大丈夫。それもちゃんとわかってるからさ。
で、たぶんこうなってしまうのは、僕が童貞だからだ。
好きな人にどうしたら喜んで貰えるかが、全然わからない。
でも、それも大丈夫。
一目を気にして生きて来たから、気持ち悪いだろうことはちゃんと察知して、
彼女に不快な思いは絶対にさせないよ?
そんな僕に彼女は話しかけてくれたことがある。
多分その時、彼女は休日だったのだと思う。
「最初キョロキョロして、挙動不審な姿を見た時は、何か悪いことをしてようとしてるのかと思ったんですけど…………してたのはゴミ拾い。

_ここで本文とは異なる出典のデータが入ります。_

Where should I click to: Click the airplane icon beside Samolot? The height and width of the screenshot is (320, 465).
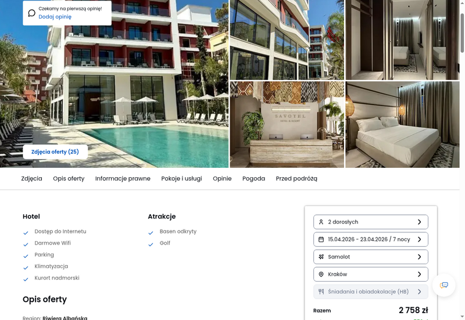[x=321, y=257]
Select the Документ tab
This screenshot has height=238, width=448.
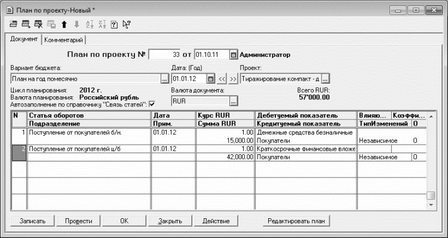(x=24, y=39)
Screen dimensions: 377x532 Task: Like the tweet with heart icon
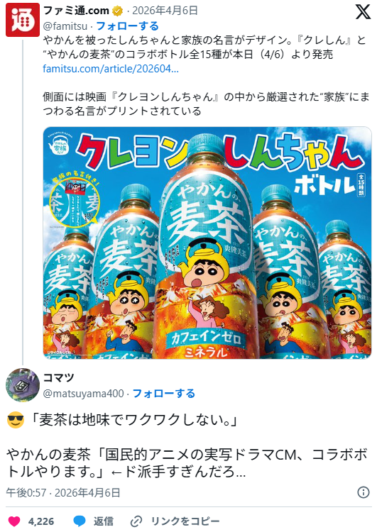[x=14, y=521]
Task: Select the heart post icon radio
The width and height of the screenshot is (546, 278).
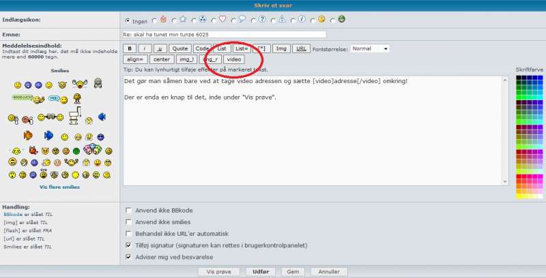Action: pyautogui.click(x=214, y=20)

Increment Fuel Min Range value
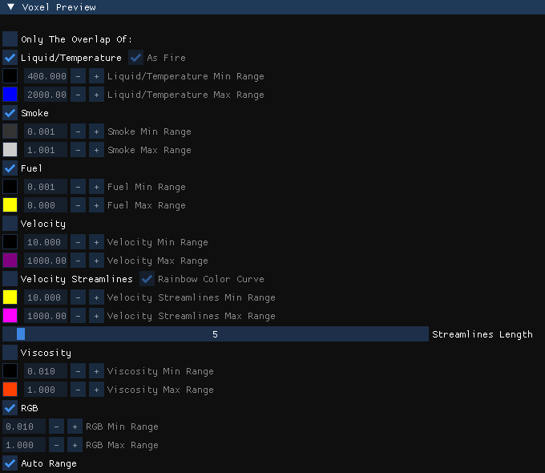pyautogui.click(x=96, y=187)
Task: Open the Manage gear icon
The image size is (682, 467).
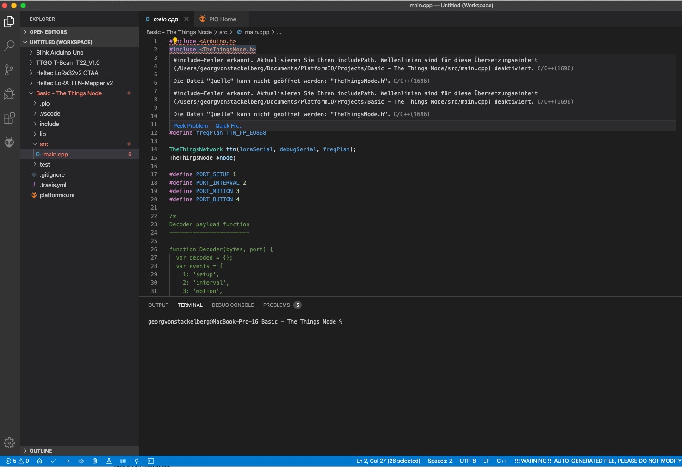Action: point(9,443)
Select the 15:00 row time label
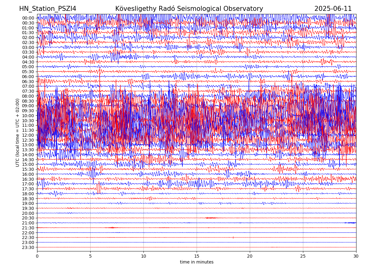 tap(28, 164)
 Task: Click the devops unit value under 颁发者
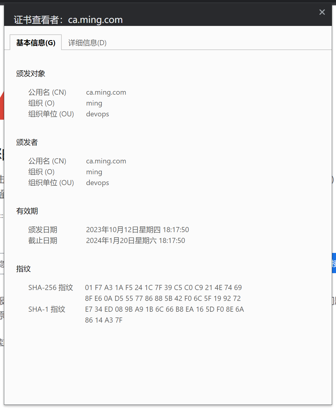98,183
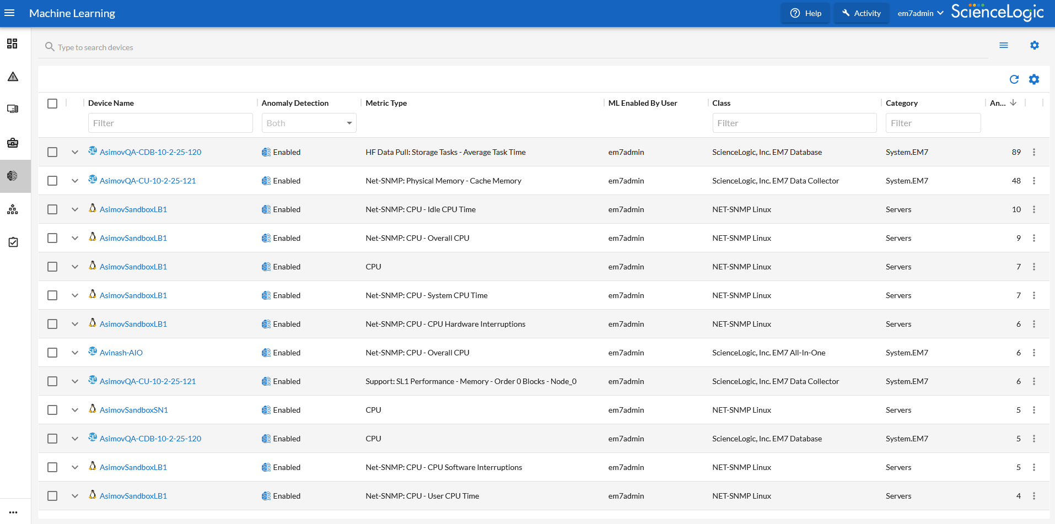This screenshot has height=524, width=1055.
Task: Open the table settings gear icon
Action: coord(1034,79)
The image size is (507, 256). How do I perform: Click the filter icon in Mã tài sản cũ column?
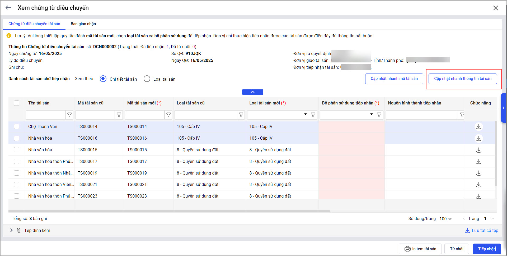coord(119,115)
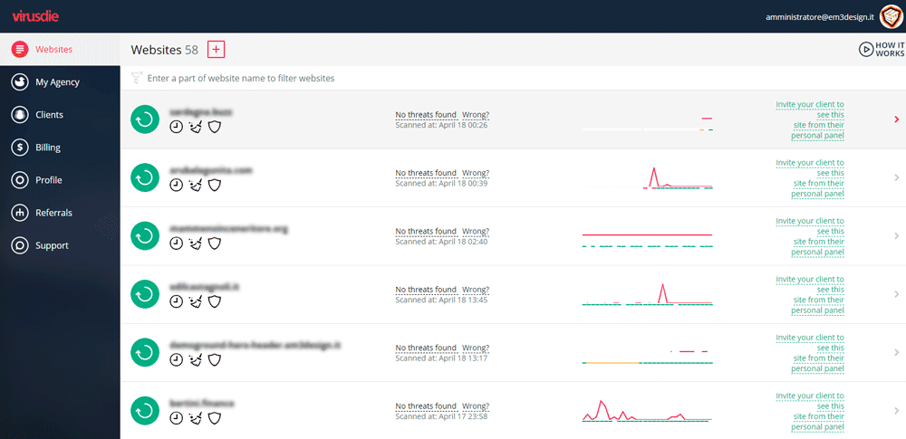Click the green rescan icon for the April 17 23:58 site

144,411
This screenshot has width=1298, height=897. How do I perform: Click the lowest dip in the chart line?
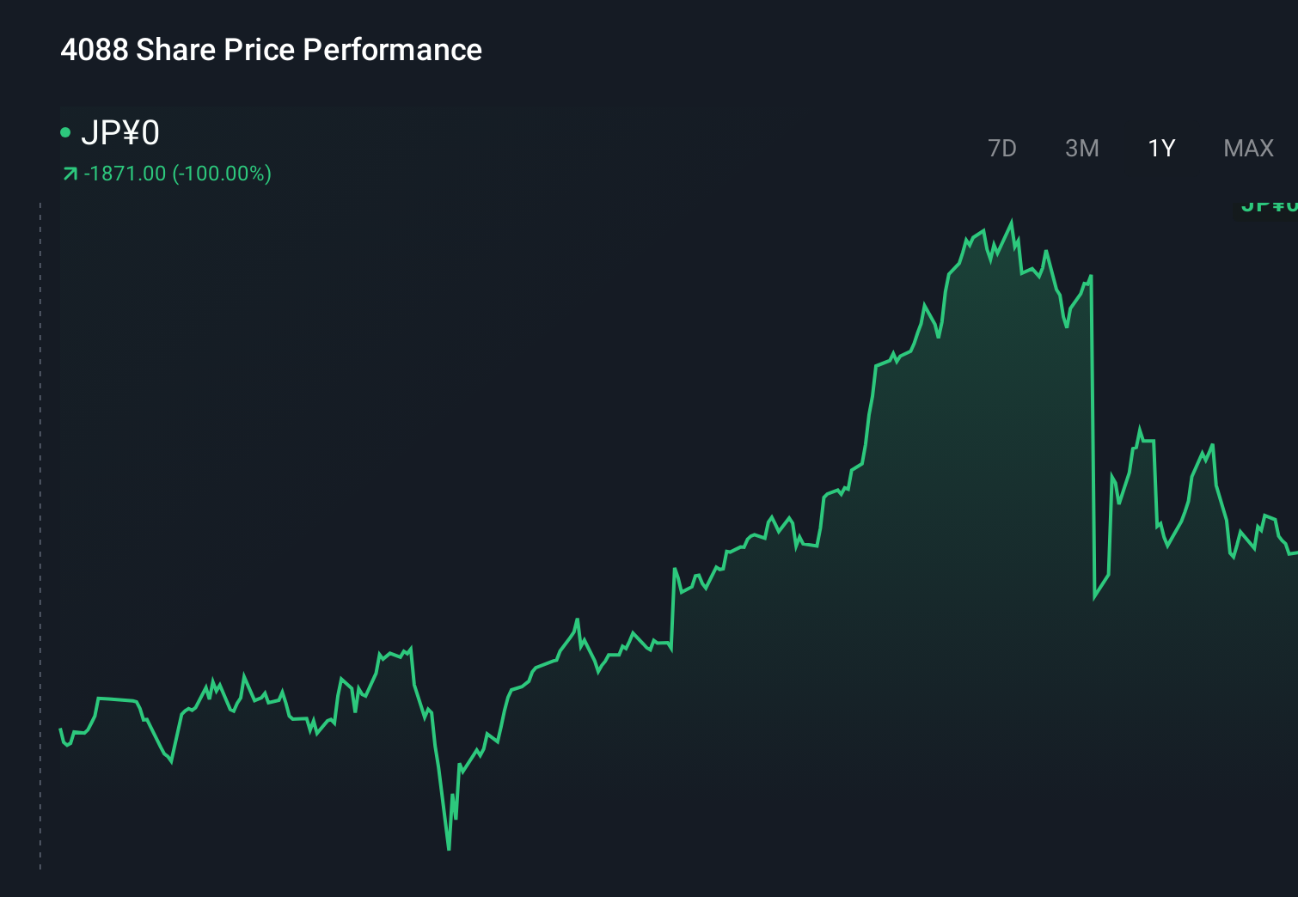[449, 849]
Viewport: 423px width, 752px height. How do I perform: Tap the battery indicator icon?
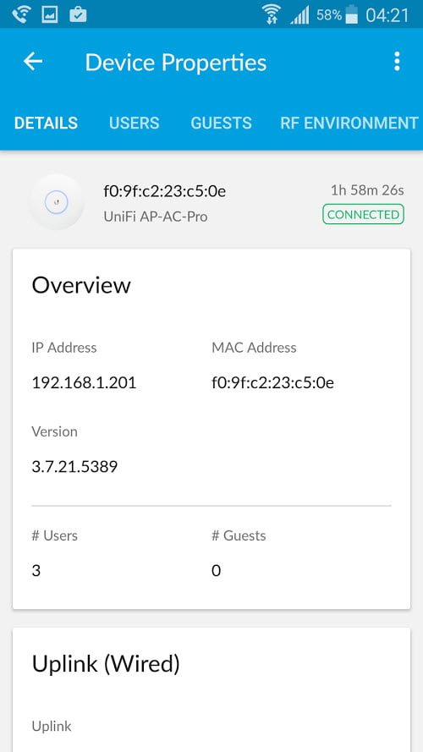pyautogui.click(x=352, y=15)
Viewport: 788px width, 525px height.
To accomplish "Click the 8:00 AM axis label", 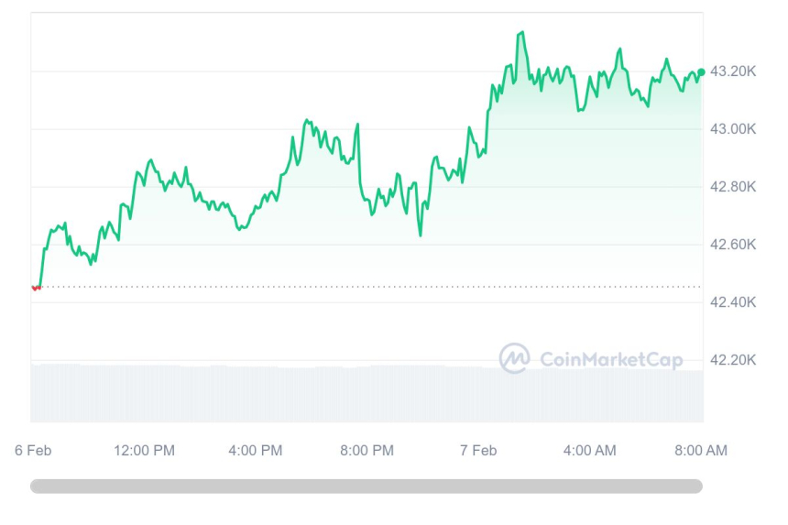I will pyautogui.click(x=700, y=450).
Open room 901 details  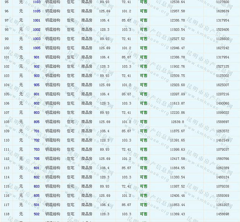click(x=37, y=57)
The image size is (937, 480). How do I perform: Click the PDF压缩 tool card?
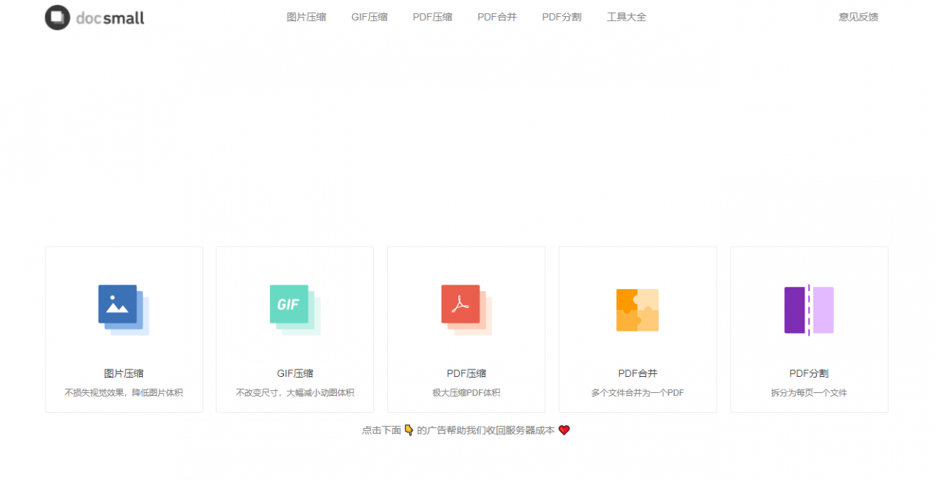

それがわかった時、すごく自分が恥ずかしくなりました」
「あ、いえ、別にそんな……。僕は自分の為にしているだけで__」
「わかってます。別に良い人アピールしたいから、ゴミを拾っているわけじゃないんですよね? だから誰かに知られたら恥ずかしいんですよね?」
容姿だけじゃなく、心まで綺麗で真っ直ぐな彼女は、良い風に受け取ってくれた。うん。たぶんこの人は天使かなんかだ。
で、僕はこの人のこの笑顔が見たいだけのモブだ。
だから、それに乗っかってホントの事は言わない。
僕はすごくズルくて利己的。多分、ファンタジーならゴブリン。
そんな人間はどう考えても彼女に相応しくない。
といっても、付き合えるなんて思ってやしないよ?
ただ、友達にはなりたいなって思っただけさ。
ゴブリンだって、体を張ることとゴミを拾うぐらいはできるしさ。